> What is being asked
Retype the passage on volatile variables below, starting at "Anyway, what volatile" and ending at "of the variable.".
— start Passage —
It was not Oliver's example; it was mine.  Any blame for not using
aggressive optimization should also be credited back to me, and not
Oliver, thank you.  In fact, I did use -O2 of gcc-2.7.2.3 which comes
with my FreeBSD 3.4-STABLE.  That was supposed to provide for some form
of optimization.

Anyway, what volatile means, as far as I have understood so far, is
that "between" C statements the compiler can not assume that the
variable has not changed.  Therefore, it's value must be refetched from
it's memory location, instead of relying on a register which `might'
contain the value of the variable.

If a signal handler changes the value of a variable, the context change
that happens when you enter the signal handler is not know to the
compiler.  Two statements like:

	int k = 0;
	k = 1;

might be interrupted for handling a signal.  If the compiler can assume
that the value of a register holds the true value of `k' and a signal
handler changes it in the middle of these two statements, then weird
things can happen.  That's what `volatile' is supposed to protect us
from.
— end Passage —
— start Collected material —
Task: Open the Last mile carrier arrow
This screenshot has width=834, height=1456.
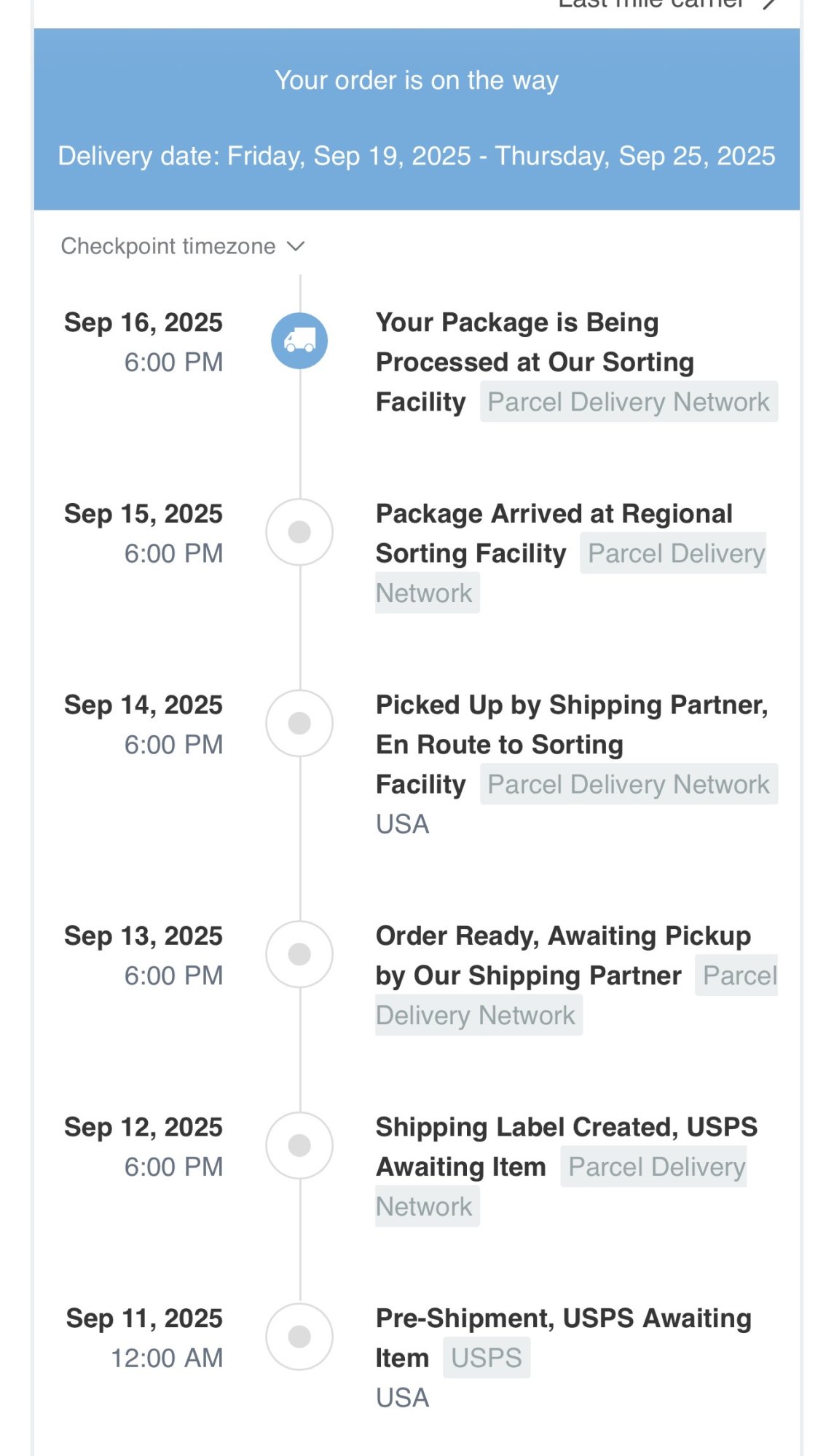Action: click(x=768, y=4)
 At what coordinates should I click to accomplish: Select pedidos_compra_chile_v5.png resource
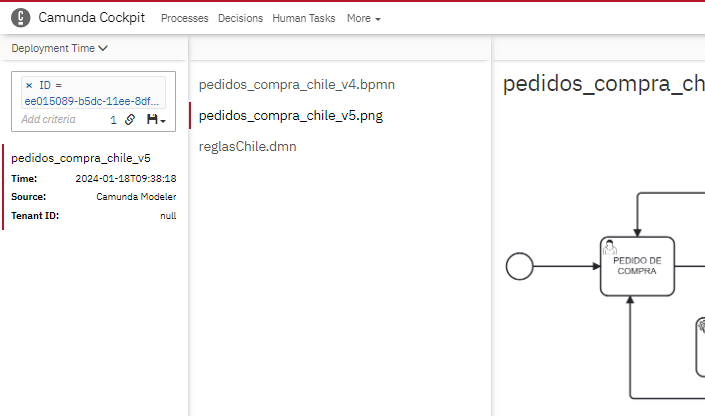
— end Collected material —
> Solved problem
Anyway, what volatile means, as far as I have understood so far, is
that "between" C statements the compiler can not assume that the
variable has not changed.  Therefore, it's value must be refetched from
it's memory location, instead of relying on a register which `might'
contain the value of the variable.